Nicholson chooses to focus on specific women’s experiences. This is very compelling from a story-telling perspective though I did miss having a historical or geographical context. And while Nicholson pays particular attention to women of the working class, we don’t hear much from the upper middle class – the women who followed their fathers and brothers into professions, becoming doctors and lawyers.
What she does do wonderfully is allow the women to tell their own stories. I particularly enjoyed the chapters which look at the pressure to be constantly attractive and appear pure, but also sexually alluring. A confusing enough mix which, when coupled with poor sexual education, lead to a predictable number of shotgun weddings or quiet adoptions.
We hear much about the two famous Margarets: Princess Margaret and Margaret Thatcher. Nicholson contrasts them throughout the book and it is an effective pairing: one the beautiful, feminine storybook princess whose purity and perfection, at least in the 1950s, was the pride of the nation, the other a brilliant, ambitious career woman, ready to take advantage of every opportunity available to her and brutally pilloried for it (though that would come later, once she achieved success).
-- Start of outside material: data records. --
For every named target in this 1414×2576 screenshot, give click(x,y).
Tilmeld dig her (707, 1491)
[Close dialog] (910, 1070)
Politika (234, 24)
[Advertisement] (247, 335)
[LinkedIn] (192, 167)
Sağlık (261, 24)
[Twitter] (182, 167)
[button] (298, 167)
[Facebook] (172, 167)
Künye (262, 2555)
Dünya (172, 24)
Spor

Like most enjoyable reading experiences, I have my quibbles with Nicholson’s presentation of facts. Throughout the book, she treats certain topics as though they are relics of the past, specific to the 1950s, when if fact they persisted long past that decade. She treats the opposition to Princess Margaret’s relationship with Townsend as something specific to her time and gender. Given that her uncle and nephew faced similar pressure when they fell in love with unsuitable partners, there is a strong argument to be made that it is more a hazard of position than anything else. Also, bizarrely, she throws in an off-handed comment about how the women of the WI were “starting to look beyond poultry-keeping and meal preparation.” The WI started off in the 19th Century, enraged by high infant mortality rates and determined to educate and mobilize woman to combat issues such as poor hygiene, a lack of family planning, and alcohol abuse. If anything, it has become dulled and sanitized since then with its jam-making and hymn singing.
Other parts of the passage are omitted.